* Explore the material:
1. Answer these questions using the passage about Craggy Gardens and Mount Mitchell:
(a) What gives Craggy Gardens its name?
(b) At what elevation does Mount Mitchell stand?
(c) At about what time did the rain stop?
2. List every named geographic place or feature mentioned in the passage about Craggy Gardens and Mount Mitchell.
3. Translate this sentence from the passage about Craggy Gardens and Mount Mitchell into Spanish: "Craggy Gardens has been recognized by the state of North Carolina as a Natural Heritage Area."

* Passage:
Even though expecting it, the “bald” surprised us as it resembled a palette of colors—generated by the numerous wildflowers in bloom. One can only imagine what it would be like in mid-June when the pink and purple blooms of Catawba rhododendrons blanket the area. It was pleasantly surprising to observe almost everyone hiking the trails wore masks, including children; says a lot about those who enjoy nature!




Twisted, jagged, rocky “crags” give Craggy Gardens its name, but these high elevation summits are home to the most spectacular floral display along the 469-mile Blue Ridge Parkway corridor. Craggy Gardens has been recognized by the state of North Carolina as a Natural Heritage Area.
Just as we were finishing the hike, it began sprinkling and then turning into a full blown rain. From Craggy Gardens, we drove in the deluge of rain to Mount Mitchell, the highest point east of the Mississippi River at an elevation of 6,684 feet.

The state highway took us almost all the way to the top. With continuing rain, we did not hike the few feet to the summit, but grabbed a quick photo our the wind. It continued raining most of the afternoon, but quit as we returned to the motorhome about 6 PM.

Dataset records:
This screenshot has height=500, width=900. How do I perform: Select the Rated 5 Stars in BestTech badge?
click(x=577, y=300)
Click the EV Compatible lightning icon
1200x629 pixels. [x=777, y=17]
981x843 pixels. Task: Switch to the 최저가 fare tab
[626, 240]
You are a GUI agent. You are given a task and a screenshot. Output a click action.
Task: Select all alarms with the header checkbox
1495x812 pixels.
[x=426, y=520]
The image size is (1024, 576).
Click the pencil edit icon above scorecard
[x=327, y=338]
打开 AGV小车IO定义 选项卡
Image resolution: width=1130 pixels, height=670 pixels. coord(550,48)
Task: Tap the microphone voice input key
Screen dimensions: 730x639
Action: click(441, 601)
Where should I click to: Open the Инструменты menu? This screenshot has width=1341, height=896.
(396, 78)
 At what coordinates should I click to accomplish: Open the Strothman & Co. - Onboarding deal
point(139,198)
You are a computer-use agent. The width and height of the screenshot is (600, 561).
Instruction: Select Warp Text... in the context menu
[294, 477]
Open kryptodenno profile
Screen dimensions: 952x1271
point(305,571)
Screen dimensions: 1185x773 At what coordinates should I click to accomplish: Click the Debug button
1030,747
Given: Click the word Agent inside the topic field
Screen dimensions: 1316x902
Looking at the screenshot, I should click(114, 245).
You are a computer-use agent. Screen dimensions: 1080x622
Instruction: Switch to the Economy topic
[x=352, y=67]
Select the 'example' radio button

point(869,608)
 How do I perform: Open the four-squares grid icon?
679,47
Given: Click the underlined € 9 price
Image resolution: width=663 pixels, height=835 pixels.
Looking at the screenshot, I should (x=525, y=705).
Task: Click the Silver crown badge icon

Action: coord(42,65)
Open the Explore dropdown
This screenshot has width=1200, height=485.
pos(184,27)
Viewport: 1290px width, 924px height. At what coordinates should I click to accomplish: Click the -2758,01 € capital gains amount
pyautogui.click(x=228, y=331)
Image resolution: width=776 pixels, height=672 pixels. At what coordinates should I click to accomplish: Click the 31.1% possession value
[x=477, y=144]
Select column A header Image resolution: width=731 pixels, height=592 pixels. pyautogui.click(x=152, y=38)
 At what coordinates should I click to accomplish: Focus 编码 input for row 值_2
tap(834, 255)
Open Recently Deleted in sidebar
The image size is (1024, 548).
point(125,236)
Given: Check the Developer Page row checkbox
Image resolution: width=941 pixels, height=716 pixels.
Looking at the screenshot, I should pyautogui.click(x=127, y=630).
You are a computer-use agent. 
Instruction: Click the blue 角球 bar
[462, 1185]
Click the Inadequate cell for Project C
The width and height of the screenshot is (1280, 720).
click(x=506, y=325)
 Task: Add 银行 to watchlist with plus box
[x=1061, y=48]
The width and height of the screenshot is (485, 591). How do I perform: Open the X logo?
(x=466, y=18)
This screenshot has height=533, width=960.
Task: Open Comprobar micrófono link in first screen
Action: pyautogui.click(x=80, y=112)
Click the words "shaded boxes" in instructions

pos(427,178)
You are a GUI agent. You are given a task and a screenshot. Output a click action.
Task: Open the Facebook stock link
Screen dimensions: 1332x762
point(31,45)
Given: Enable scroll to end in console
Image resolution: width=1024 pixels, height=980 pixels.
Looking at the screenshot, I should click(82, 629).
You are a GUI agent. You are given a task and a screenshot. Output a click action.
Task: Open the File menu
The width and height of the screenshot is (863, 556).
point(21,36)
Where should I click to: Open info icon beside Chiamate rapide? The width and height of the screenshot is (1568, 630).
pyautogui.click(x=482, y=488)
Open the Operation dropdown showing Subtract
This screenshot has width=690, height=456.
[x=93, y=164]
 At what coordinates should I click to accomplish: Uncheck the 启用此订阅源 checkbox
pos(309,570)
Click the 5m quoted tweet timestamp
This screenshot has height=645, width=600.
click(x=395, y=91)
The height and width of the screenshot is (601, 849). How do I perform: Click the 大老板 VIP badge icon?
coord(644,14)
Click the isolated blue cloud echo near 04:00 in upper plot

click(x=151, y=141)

* Responses in order:
1.
(a) Twisted, jagged, rocky "crags."
(b) 6,684 feet.
(c) About 6 PM.

2.
Craggy Gardens
Blue Ridge Parkway
North Carolina
Mount Mitchell
Mississippi River

3. Craggy Gardens ha sido reconocido por el estado de Carolina del Norte como Área de Patrimonio Natural.